<390>Si l'on veut diminuer le fanatisme, il ne faut pas d'abord toucher aux évêques; mais si l'on parvient à diminuer les moines, surtout les ordres mendiants, le peuple se refroidira; celui-là, moins superstitieux, permettra aux puissances de ranger les évêques selon qu'il conviendra au bien de leurs États. C'est la seule marche à suivre. Miner sourdement et sans bruit l'édifice de la déraison, c'est l'obliger à s'écrouler de lui-même. Le pape, vu la situation où il se trouve, est obligé de donner des brefs et des bulles tels que ses chers fils les exigent de lui. Ce pouvoir, fondé sur le crédit idéal de la foi, perd à mesure que celle-ci diminue. S'il se trouve à la tête des nations quelques ministres au-dessus des préjugés vulgaires, le saint-père fera banqueroute. Déjà ses lettres de change et ses billets au porteur sont à demi décrédités. Sans doute que la postérité jouira de l'avantage de pouvoir penser librement, qu'elle ne verra point, comme nous, des horreurs telles qu'en a produit Toulouse, Abbeville, etc. Les Morival de cet heureux siècle n'auront point à craindre les barbaries exercées sur les Morival d'aujourd'hui. Vous n'avez qu'à me l'envoyer directement ici; je le considère comme une victime échappée au glaive du sacrificateur, ou, pour mieux dire, du bourreau.

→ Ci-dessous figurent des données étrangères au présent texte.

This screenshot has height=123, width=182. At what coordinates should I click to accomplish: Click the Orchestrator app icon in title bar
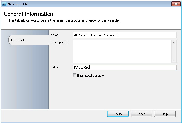point(4,4)
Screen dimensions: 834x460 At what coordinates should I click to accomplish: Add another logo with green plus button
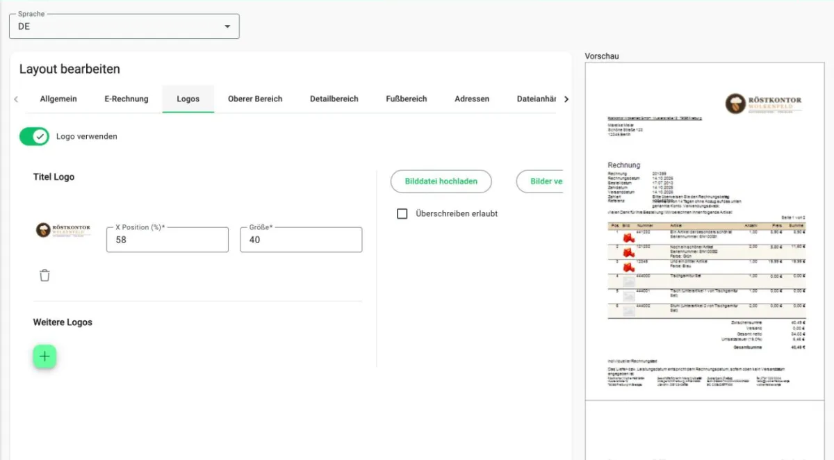(44, 356)
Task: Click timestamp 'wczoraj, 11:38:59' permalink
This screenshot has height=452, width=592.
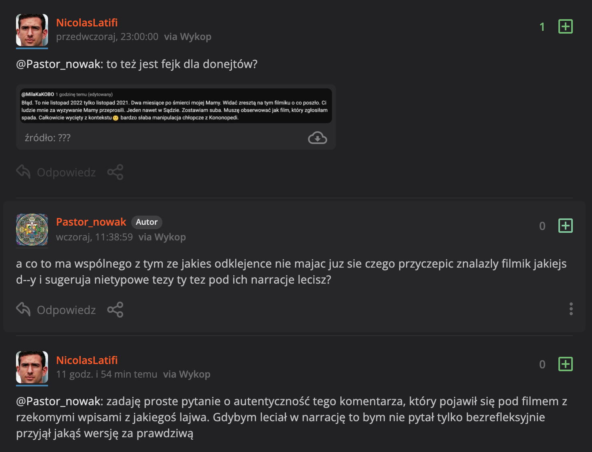Action: (94, 237)
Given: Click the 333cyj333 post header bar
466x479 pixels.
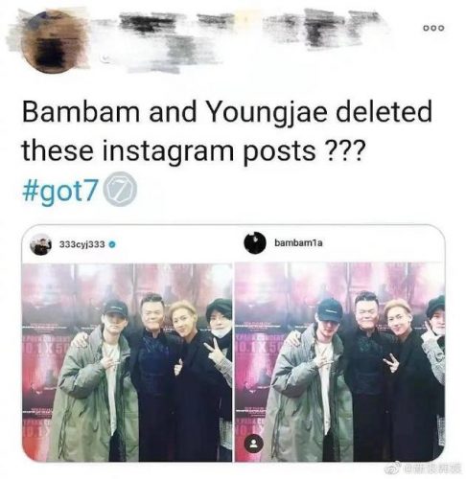Looking at the screenshot, I should click(x=127, y=244).
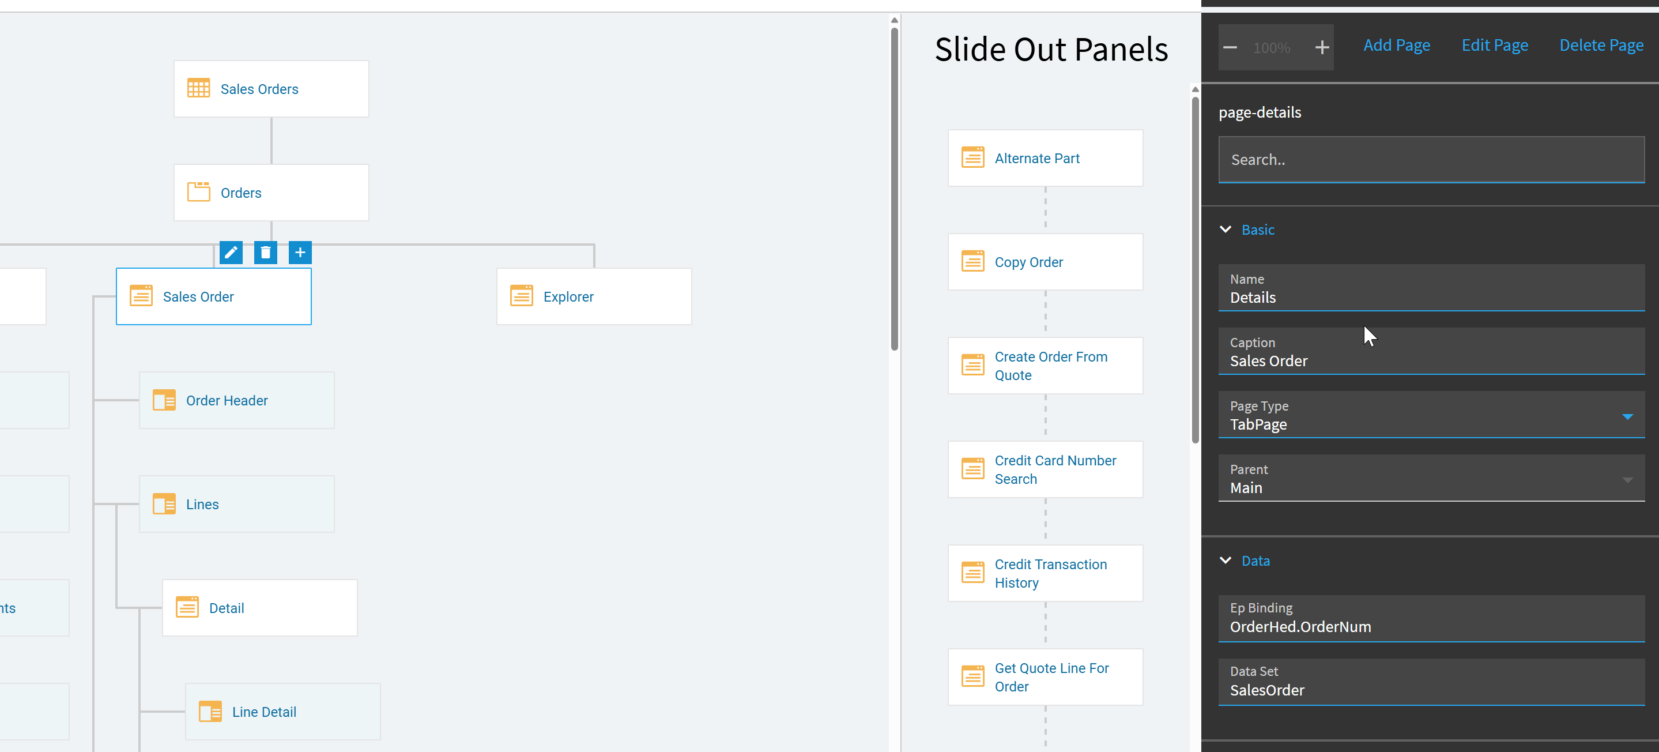Collapse the Data section chevron
Screen dimensions: 1659x752
point(1226,561)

Je pars pour la Silésie. Je ne pourrai être de retour ici que le 4 ou le 5 du mois prochain; ainsi il aura tout le temps d'arranger son voyage. Dans quelque lieu que je me trouve, mes vœux seront les mêmes pour le Patriarche de Ferney, et, faute de pouvoir l'entendre chemin faisant, je m'entretiendrai avec ses ouvrages. Vale.
P. S. Vous voyagerez avec moi sans vous en apercevoir, et vous me ferez plaisir sans qu'il vous en coûte, et je vous bénirai en chemin comme de coutume.